World Battle II erupted after Nazi Germany and the Soviet Union invaded and carved up Poland in September 1939 under a technique clause of the pact.
The agreement, which remained classified in the Soviet Union until 1989, has been described by Putin as important because Western powers had abandoned the USSR to face Germany alone.
He in addition has lauded the pact as a triumph of Stalin-period diplomacy.
Putin was angered last year by a text published by the European Parliament telling the pact helped pave just how for World Battle II.
Invasion or liberation?
Soviet soldiers are celebrated on Russia for liberating Europe from Nazism, but also for some countries in eastern Europe the Reddish Army is definitely remembered as an occupying force.
The Baltic countries of Estonia, Latvia and Lithuania were forcibly integrated into the Soviet Union, and revile Nazi and Soviet forces as well.
Lithuanian President Gitanas Nauseda said previous month that the war didn't end until 1993 "when the previous Russian soldier still left" his country.
Russia says this narrative is an unacceptable rewriting of history and routinely protests in removing Soviet-era military monuments in eastern and central Europe.
Polish massacre
One of many details of friction with Poland may be the massacre in Katyn, named after a good forest nearby the Russian metropolis of Smolensk where Soviet technique police shot a large number of Polish officers in 1940 on Stalin's orders.

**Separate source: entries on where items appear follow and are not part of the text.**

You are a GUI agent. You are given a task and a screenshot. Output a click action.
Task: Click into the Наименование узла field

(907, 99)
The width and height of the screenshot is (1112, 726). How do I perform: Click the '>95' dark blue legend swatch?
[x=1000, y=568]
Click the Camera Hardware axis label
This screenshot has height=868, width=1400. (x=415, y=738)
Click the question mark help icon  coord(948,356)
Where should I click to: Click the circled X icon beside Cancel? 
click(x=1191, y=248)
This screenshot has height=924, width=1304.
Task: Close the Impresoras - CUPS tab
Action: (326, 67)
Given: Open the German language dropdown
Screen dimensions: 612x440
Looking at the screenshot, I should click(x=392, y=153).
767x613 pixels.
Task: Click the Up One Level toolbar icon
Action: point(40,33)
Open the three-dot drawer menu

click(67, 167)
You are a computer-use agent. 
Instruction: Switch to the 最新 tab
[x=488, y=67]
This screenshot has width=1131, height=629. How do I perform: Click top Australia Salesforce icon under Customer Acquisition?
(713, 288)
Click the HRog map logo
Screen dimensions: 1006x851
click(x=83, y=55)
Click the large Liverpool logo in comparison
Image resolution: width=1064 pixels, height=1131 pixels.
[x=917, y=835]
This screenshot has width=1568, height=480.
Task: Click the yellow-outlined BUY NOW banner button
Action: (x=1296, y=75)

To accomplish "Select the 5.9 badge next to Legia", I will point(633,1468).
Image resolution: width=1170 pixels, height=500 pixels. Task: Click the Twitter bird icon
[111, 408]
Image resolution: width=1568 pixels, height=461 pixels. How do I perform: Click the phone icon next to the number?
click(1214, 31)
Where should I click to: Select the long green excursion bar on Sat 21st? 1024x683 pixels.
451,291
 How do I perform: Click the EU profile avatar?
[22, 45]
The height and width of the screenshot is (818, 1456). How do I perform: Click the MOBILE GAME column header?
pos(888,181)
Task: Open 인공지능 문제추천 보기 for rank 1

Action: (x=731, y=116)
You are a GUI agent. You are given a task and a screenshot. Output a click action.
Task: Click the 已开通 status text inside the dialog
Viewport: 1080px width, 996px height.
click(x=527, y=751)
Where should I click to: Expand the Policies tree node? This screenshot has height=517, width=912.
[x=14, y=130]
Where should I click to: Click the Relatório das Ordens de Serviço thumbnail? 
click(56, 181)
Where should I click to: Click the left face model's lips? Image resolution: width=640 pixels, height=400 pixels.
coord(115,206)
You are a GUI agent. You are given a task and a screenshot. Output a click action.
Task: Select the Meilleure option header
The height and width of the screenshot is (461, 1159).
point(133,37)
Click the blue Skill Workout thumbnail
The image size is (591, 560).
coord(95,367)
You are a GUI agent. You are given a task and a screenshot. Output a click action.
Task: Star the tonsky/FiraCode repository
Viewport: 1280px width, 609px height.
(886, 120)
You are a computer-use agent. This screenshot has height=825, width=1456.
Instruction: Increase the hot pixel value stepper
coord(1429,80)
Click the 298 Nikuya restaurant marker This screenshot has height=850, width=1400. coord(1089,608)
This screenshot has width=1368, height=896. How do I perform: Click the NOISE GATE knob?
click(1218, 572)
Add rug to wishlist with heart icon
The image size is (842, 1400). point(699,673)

Until 1990, the Soviet Union claimed the executions were carried out by the Nazis.
Moscow has since admitted responsibility, however the legacy of the massacre has been overshadowed found in Russia by larger Stalinist repressions.
In 2010 2010, throughout a thaw on relations between Moscow and Warsaw, the plane carrying Poland's president to a commemorative event in Smolensk crashed, killing all 96 people on board.
Investigations in to the accident experience become a fresh source of pressure between the two countries.
Mass deportations
During the battle, Stalin accused minority ethnic groups of collaborating with the Nazis and deported thousands of Crimean Tatars, Kalmyks, Chechens, Balkars, Germans and other folks to Central Asia in severe conditions.
Deported populations were rehabilitated following Stalin's death, but tensions linger with the ones that returned.
Crimean Tatars, for example, were deported from their homes and therefore opposed Russia's annexation of the Crimea peninsula from Ukraine in 2014.
Many Soviet soldiers and officers returning residential following captivity in Germany were also likened to traitors and delivered to forced labor camps.
Rape in Germany
Rapes committed by Soviet soldiers because they captured Berlin in April 1945 permeated German collective memory, but are largely overlooked found in Russia.
A good Russian blogger in January was charged with "Nazi apologism" for satirical interpersonal mass media posts that referenced Soviet abuses committed in Germany.
In 2016, a newspaper in the Russian enclave of Kaliningrad was handed the official warning over articles about atrocities committed by the Red Army during the takeover of the German city in 1945.